Peckinpah's first film as a director, "The Deadly Companions" (1961), plus "Ride the High Country" (1962), "Major Dundee" (1965), "The Wild Bunch" (1969) and "Pat Garrett and Billy the Kid" (1973) form an arc in the stylistic span of outlaw mythology; among other accomplishments, they raised to the level of perverse sacrament the male gesture of mutual respect that supersedes fear of death. His "semi-westerns," "The Ballad of Cable Hogue" (1970) and the director's personal favorite, the lovely and atypically gentle "Junior Bonner" (1972), extended his theme of the demise of a noble way of life in the face of a modern world. "The Getaway" (1972) and "Convoy" (1978) put contemporary anti-heroes ahead of as well as outside the law.
Perhaps his most controversial film was "Straw Dogs" (1971); the inevitable brutality of its protagonist, ostensibly a man of reason, offers a metaphor on the ancient bent of the human psyche vis-a-vis personal territory and blood rites. "Bring Me the Head of Alfredo Garcia" (1974), reputedly autobiographical, was a psychodrama refracted through a tequila haze, a saga of a loner/artiste who reaps the grotesque wages of sin on a desperate trek of atonement. Peckinpah's distrust of policymakers was reflected in "The Killer Elite" (1975) and his last film, "The Osterman Weekend," (1983), both essays on vicious tactics and dissolute friendship in the CIA. "Cross of Iron" (1977), Peckinpah's largest production, is a fiercely edited view of World War II slaughter where the Wehrmacht wear the patented scars of his honorable killers.
Few directors have had more conflict with studio heads and producers than Peckinpah. Feuds over the content and final cuts of "Major Dundee" (after which Peckinpah was blacklisted for three years), "The Wild Bunch" and "Pat Garrett" are the stuff of Hollywood legend. Critical response to his work has often been as violent as the films themselves, with Peckinpah frequently berated for demeaning women and excessively glorifying male exploits. On an aesthetic level, Peckinpah is celebrated for his slow motion furies, first employed in a 1963 entry of TV's "Dick Powell Theater" called "The Losers," exercised to startling effect in "The Wild Bunch", but somewhat overused in subsequent work. "Cathartic violence" was a term that seemed coined to define his iconoclastic postures. In Peckinpah's Conradian scheme that mixes nobility with tragedy, all are guilty to some degree and all have their reasons. His work typically exists on a skewed moral plane between eras and cultures, with ambiguous quests for identity and redemption undertaken by hopelessly lost outcasts and enemies. He vividly defines the thin line between internal conflict and external action, and, perhaps most importantly, the violent displacement of a false code of honor (and law itself) by another more enduring and devout.

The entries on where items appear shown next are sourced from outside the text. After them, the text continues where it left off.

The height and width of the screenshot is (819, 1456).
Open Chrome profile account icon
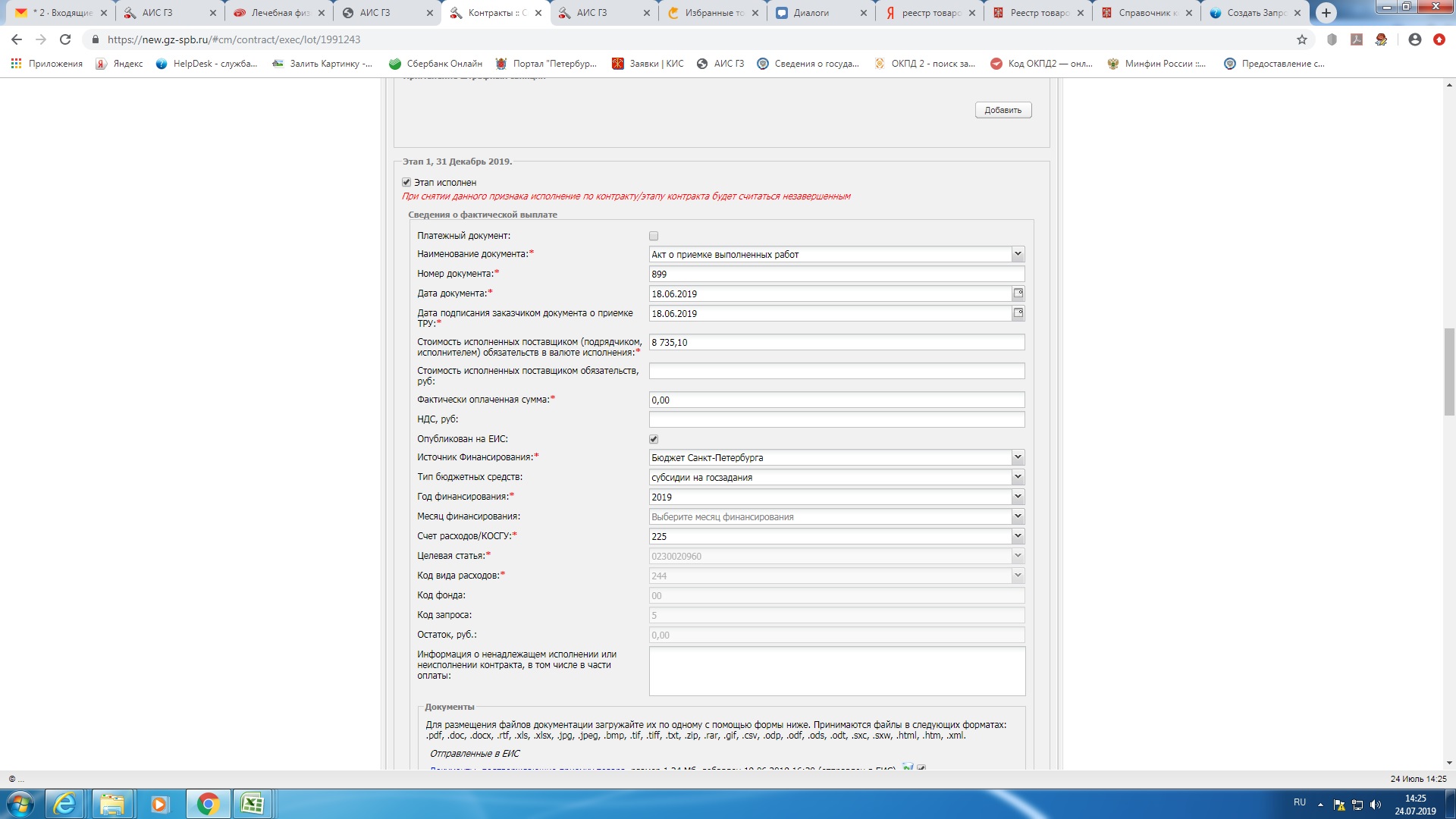[1414, 39]
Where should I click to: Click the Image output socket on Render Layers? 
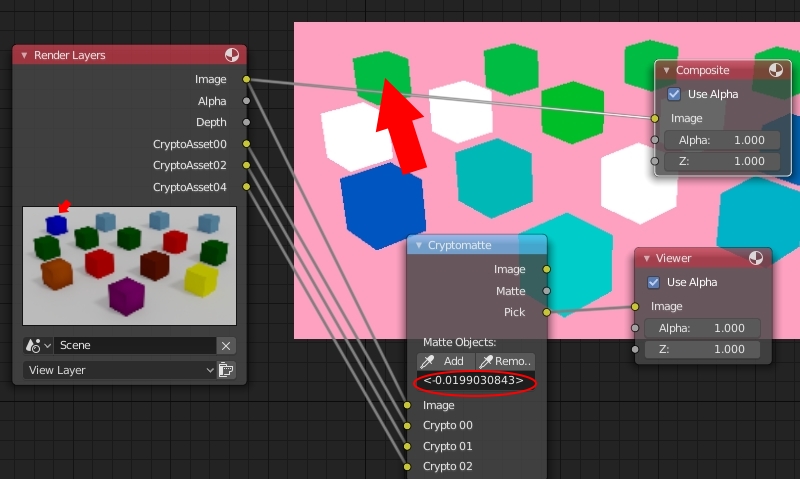pos(246,79)
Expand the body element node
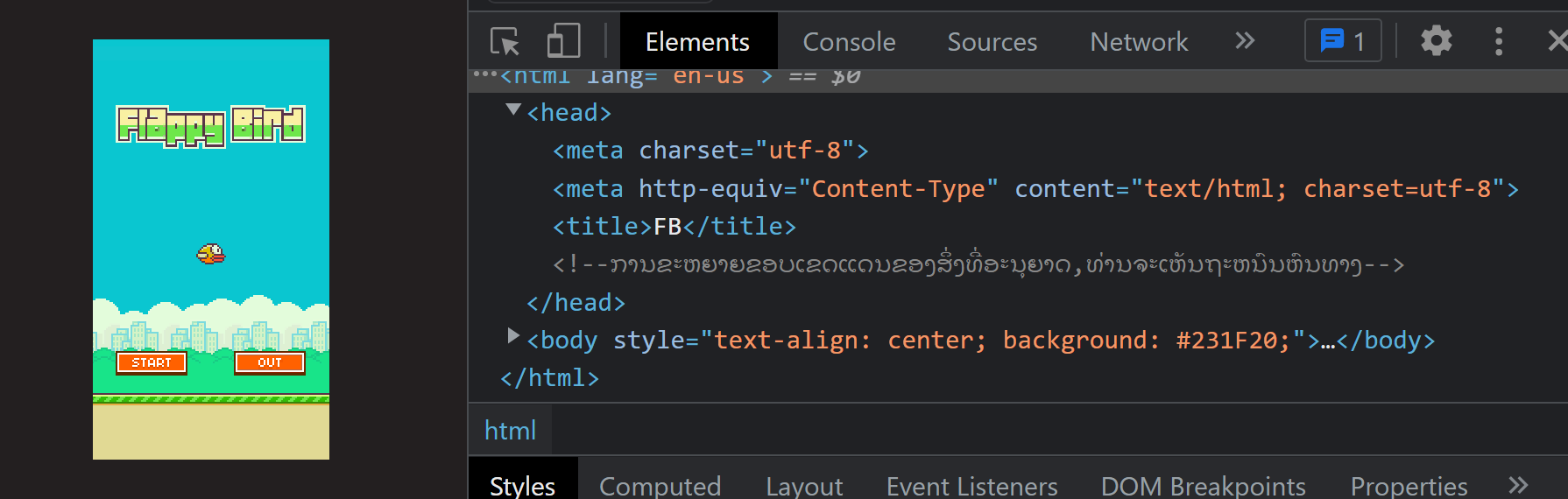 point(514,337)
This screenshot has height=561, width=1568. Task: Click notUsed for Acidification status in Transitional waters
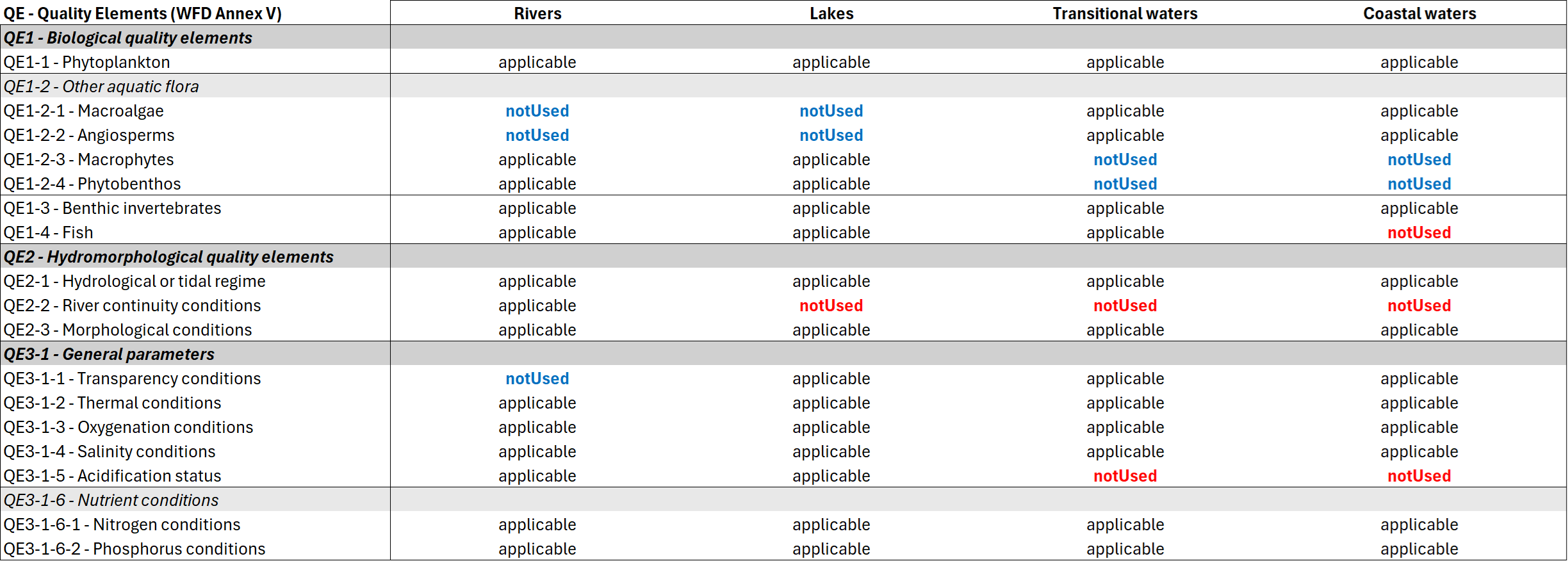(x=1125, y=476)
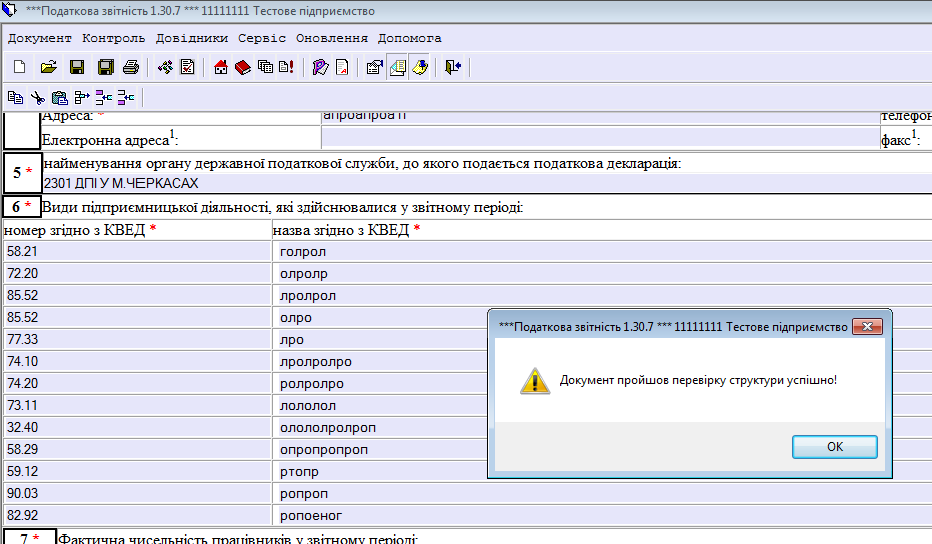Click the checklist document check icon
The image size is (932, 544).
click(x=187, y=68)
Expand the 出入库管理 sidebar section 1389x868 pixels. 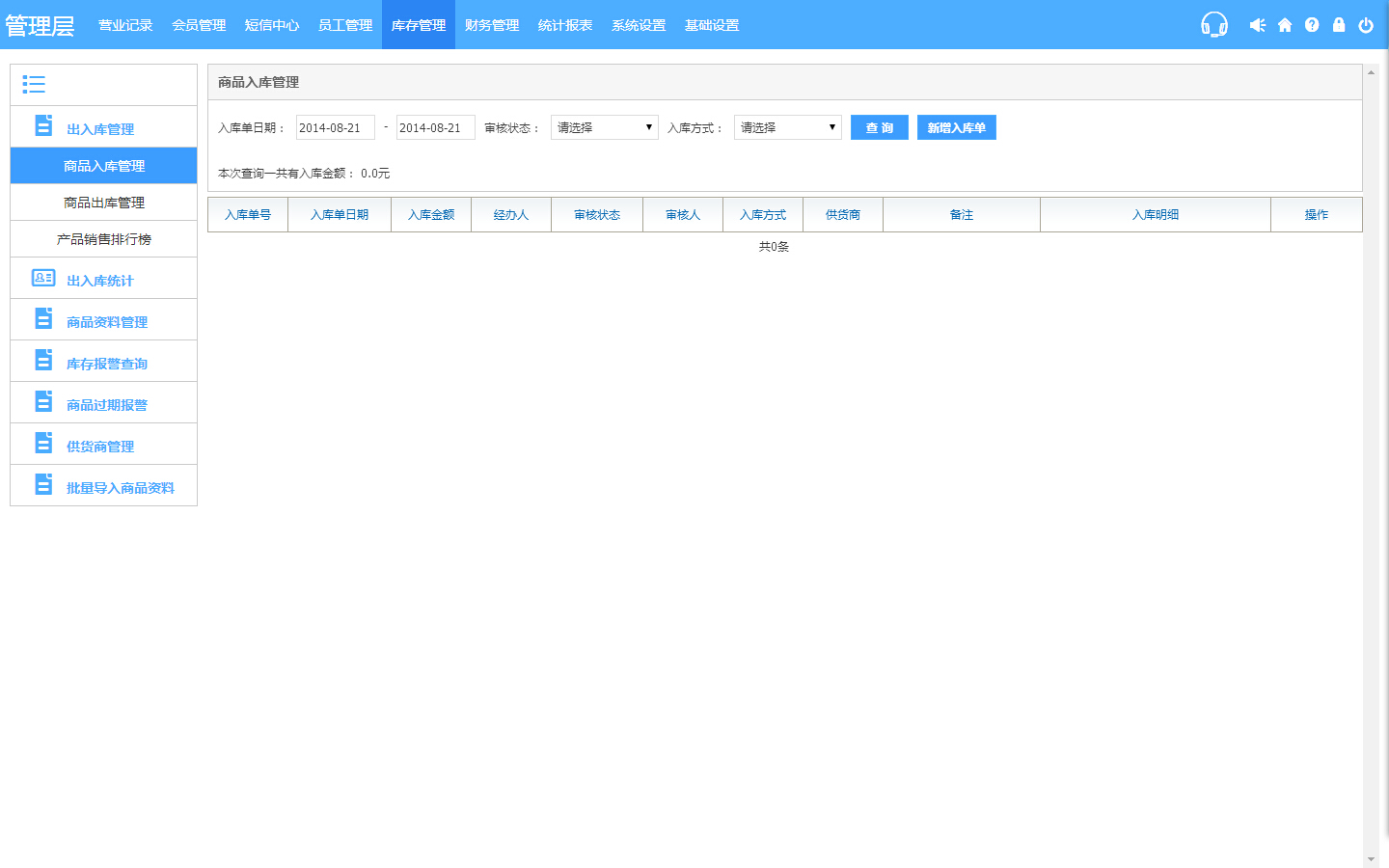100,129
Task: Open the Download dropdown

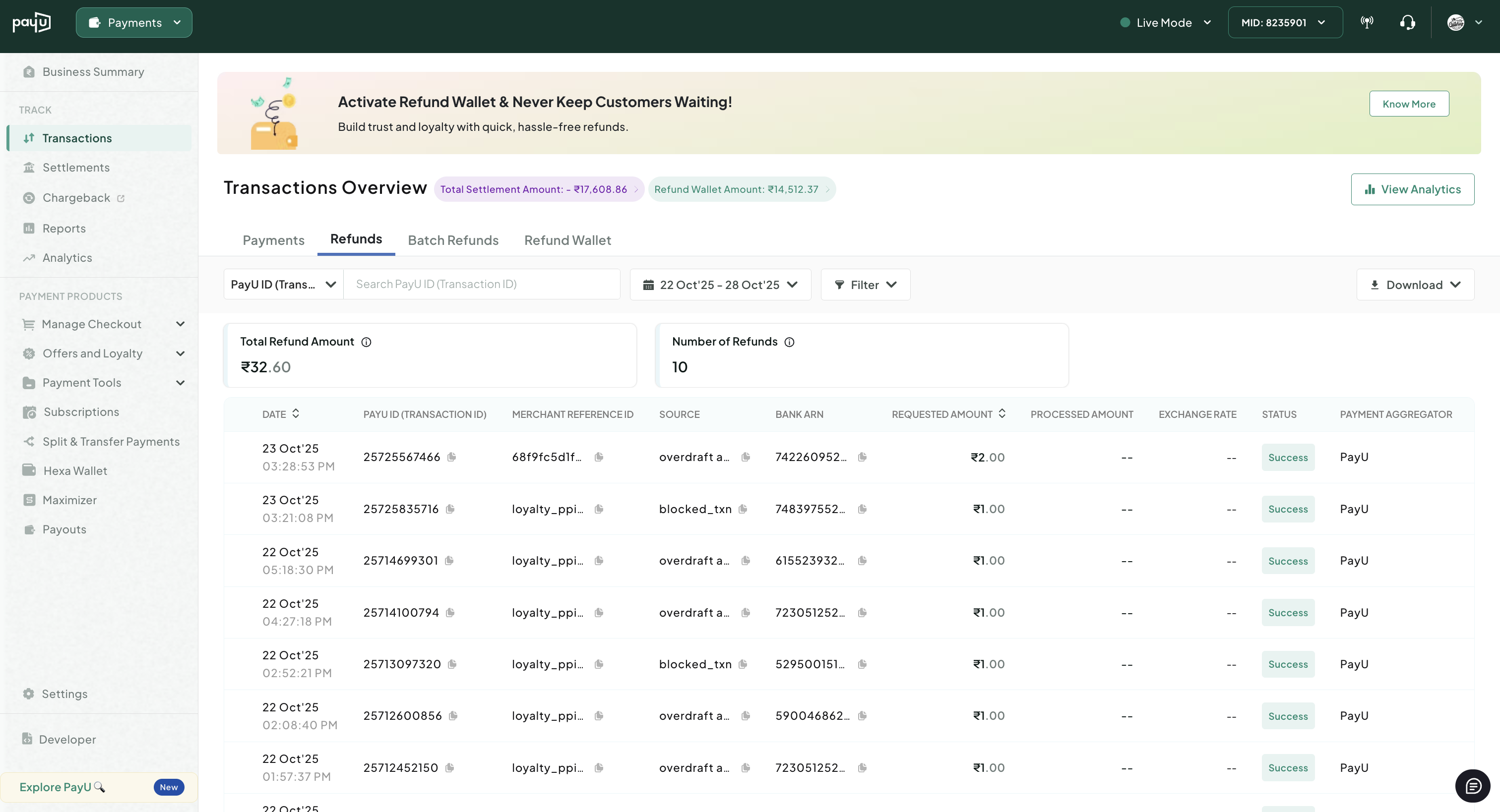Action: [x=1415, y=285]
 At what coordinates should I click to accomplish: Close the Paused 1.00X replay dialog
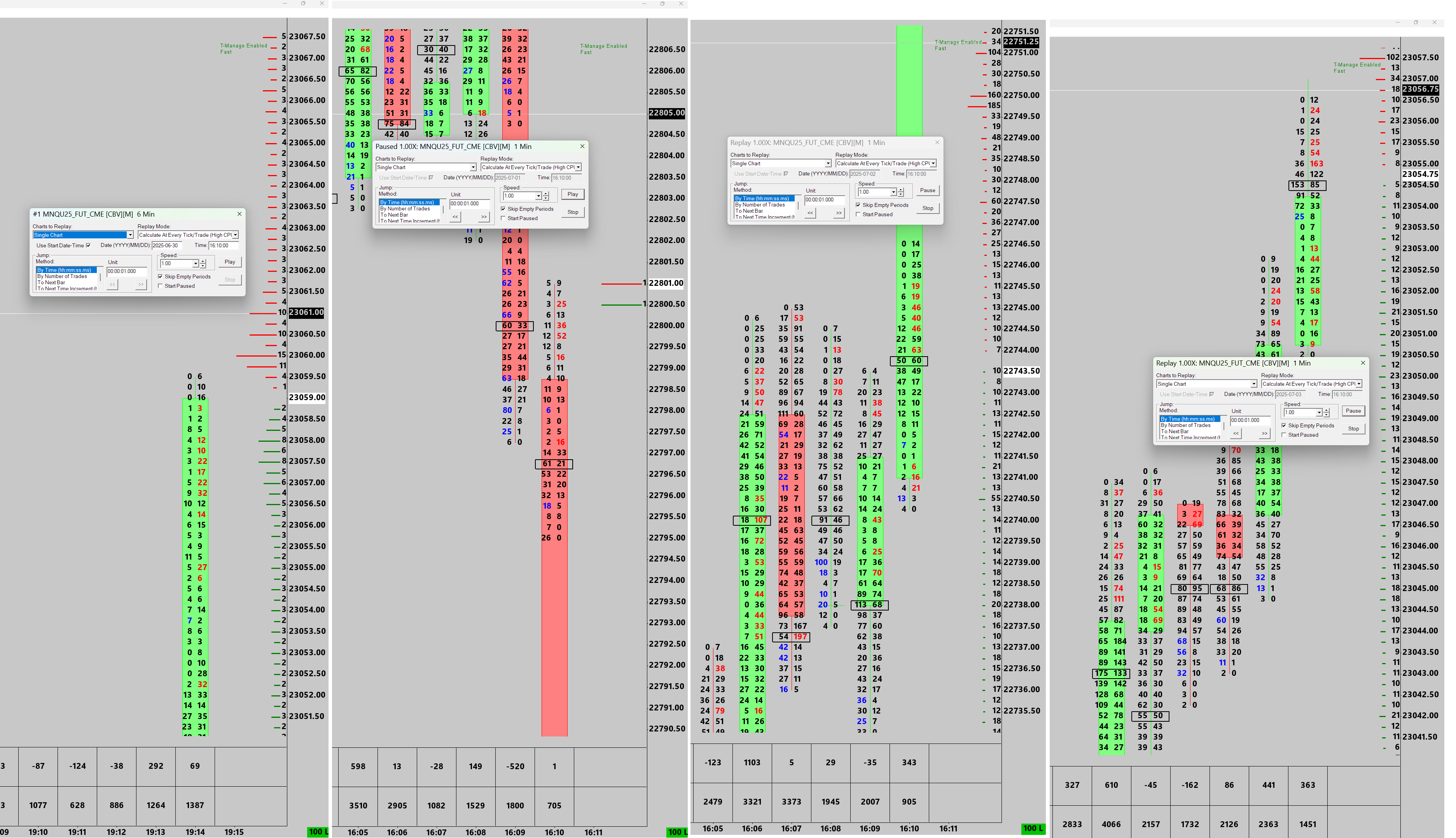(582, 146)

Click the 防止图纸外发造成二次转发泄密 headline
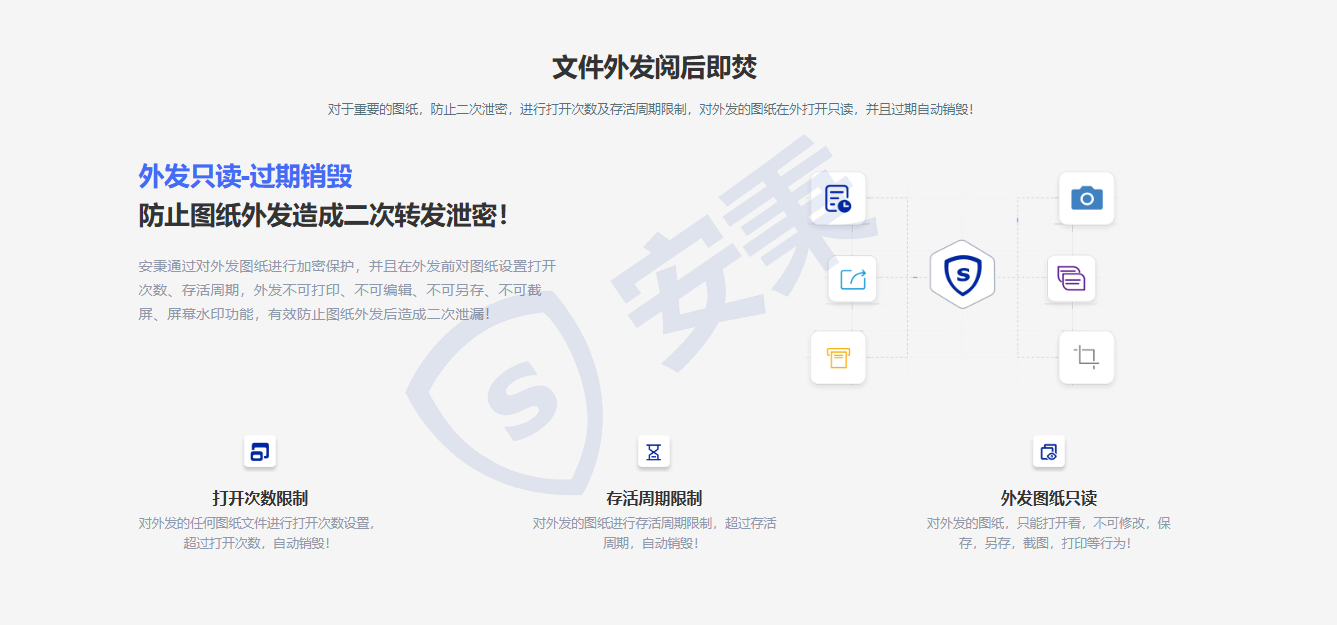(323, 215)
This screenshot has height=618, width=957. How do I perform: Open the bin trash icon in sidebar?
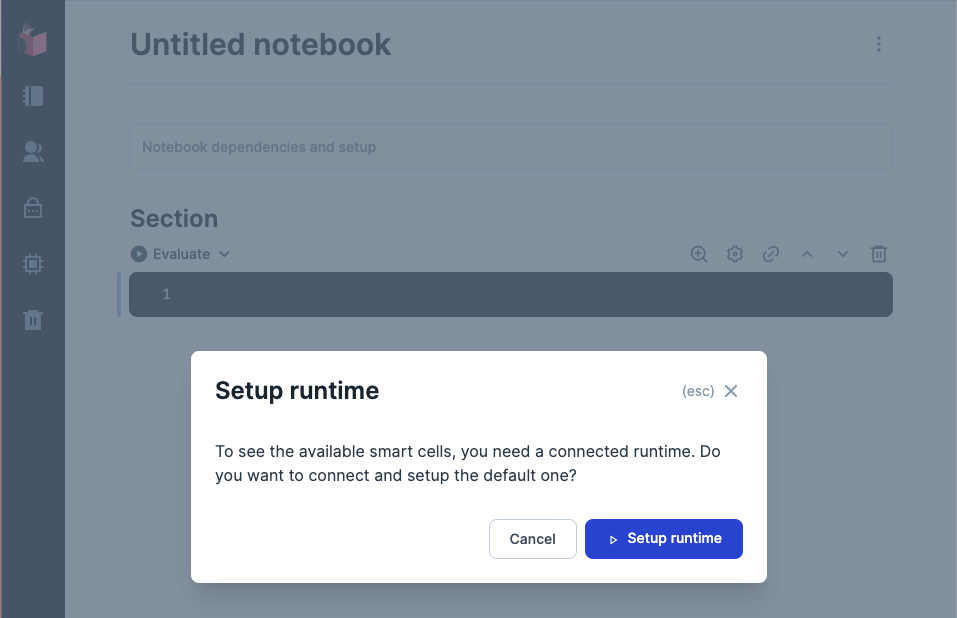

As thorny as his relationships with producers and executives were, Peckinpah could inspire extraordinary loyalty among actors and technicians. An ensemble of notable Peckinpah players would include David Warner, Warren Oates, L.Q. Jones, Strother Martin, James Coburn, Kris Kristofferson and Ben Johnson. Peckinpah also enjoyed repeated and fruitful collaborations with cinematographers Lucien Ballard and John Coquillon and composer Jerry Fielding.